The South Australian book that helped change the world’s marketing mindset to be more analytical is still as relevant today as it was when launched a decade ago.
Written by Professor Byron Sharp, the director of the University of South Australia’s Ehrenberg-Bass Institute, How Brands Grow: what marketers don’t know pioneered the transformation of marketing from an art to a science.
The book was the first of its kind to present scientific laws and what these laws mean for marketing strategy and business, as well as dismissing marketing’s “cultural cringe”.
“Science has transformed every discipline it’s touched, and it’s doing the same for marketing,” Sharp said.

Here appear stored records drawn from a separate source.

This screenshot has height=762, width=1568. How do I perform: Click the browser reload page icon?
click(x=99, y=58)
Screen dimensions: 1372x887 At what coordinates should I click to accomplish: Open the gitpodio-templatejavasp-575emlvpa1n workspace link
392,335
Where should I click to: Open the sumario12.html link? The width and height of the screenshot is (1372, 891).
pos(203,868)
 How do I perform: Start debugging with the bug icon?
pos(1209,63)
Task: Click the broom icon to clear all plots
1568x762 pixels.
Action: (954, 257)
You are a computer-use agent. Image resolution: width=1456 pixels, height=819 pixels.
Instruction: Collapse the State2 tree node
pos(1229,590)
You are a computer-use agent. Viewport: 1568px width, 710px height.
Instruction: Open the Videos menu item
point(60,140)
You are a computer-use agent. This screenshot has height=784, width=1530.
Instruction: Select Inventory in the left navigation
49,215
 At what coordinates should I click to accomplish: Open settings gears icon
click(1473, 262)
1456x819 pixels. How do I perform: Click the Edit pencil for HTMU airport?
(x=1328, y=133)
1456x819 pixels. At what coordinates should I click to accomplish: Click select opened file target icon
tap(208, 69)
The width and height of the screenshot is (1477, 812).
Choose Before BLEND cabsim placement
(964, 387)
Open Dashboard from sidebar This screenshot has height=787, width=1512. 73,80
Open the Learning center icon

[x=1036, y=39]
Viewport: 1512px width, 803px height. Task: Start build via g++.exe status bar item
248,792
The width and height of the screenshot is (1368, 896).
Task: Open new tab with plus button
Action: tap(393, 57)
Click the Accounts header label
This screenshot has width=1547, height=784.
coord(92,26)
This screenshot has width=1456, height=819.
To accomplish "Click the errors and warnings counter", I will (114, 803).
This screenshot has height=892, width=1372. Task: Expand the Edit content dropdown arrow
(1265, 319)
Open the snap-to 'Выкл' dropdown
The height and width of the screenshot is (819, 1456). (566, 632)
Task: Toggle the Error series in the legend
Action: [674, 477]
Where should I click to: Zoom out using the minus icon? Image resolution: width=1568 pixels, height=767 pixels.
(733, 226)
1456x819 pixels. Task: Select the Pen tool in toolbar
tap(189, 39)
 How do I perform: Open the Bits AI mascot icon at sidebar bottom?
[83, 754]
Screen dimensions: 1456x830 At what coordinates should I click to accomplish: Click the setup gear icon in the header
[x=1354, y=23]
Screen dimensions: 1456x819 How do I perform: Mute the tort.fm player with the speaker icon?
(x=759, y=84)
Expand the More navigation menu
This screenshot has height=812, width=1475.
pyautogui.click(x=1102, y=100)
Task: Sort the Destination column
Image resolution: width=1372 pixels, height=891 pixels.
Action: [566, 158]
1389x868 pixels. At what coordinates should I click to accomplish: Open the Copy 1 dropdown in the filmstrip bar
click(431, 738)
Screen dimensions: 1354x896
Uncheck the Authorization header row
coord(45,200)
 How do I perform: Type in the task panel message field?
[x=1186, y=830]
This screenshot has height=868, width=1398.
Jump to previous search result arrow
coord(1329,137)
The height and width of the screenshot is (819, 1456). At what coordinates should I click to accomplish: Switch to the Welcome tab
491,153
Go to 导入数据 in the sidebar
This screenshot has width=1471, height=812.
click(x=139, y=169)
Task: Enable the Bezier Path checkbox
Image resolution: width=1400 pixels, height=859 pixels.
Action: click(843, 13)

“Science is simply the systematic study of the real world, and buying and selling is certainly a big part of the real world.
“A lot more people now are comfortable that marketing is still a creative discipline and that a better scientific understanding of the way the world works doesn’t threaten that.”
Sharp and his team at the Ehrenberg-Bass Institute, the world’s largest centre for research in marketing, demolished accepted beliefs to reveal that price promotions fail to attract buyers, any brand’s loyal buyers also buy rival brands, and loyalty programs fail to boost brand loyalty.
There was a substantial gap in the marketing knowledge of industry professionals, Sharp explained, so CMOs needed a book that could explain to CEOs and CFOs why big changes were being made in the marketing department.
“The sub-title of the book was deliberately provocative … but also truthful,” Sharp said.
“These scientific laws, their discovery and implications weren’t being taught in universities, most marketers, even academics were ignorant of some of the most important findings in marketing.
“The book isn’t about any particular advertising media nor distribution channels.
“It is about the fundamentals of how consumers buy and how brands compete … these things have not changed.”
Sharp said one of the law-like patterns revealed in How Brands Grow is an example found in shopper behaviour.
According to his findings, the majority of supermarket shopping trips are to buy fewer than ﬁve items — a discovery that has important implications for the design of supermarkets.
This ratio of small to large baskets occurs all around the world, and recent data on Australian shoppers showed it stayed true even during the height of coronavirus-induced panic buying.
“Creative marketing strategy is far more likely to work when it’s based on a view of how the world really is, rather than theory or guesses,” he said.
“Scientiﬁc laws have given marketers a new conﬁdence and understanding.”
Sharp believes that, even with the COVID-19 induced recession, the next 10 years will see the world’s wealth continue to grow, especially in poorer countries.
“One of the biggest trends in marketing that will not stop is that the world is getting wealthier,” Sharp said.
“In Australia, we see this in the success of premium beer, wine, chocolate, wealth management services, and so on. The world is getting older, better educated, more technology and these trends will continue for a long time.”
How Brands Grow has been translated into more than a dozen languages, and Sharp also published a part two book with Jenni Romaniuk in 2015, as well as the Marketing: Theory, Evidence, Practice textbook which reflects modern knowledge about marketing and evidence-based thinking.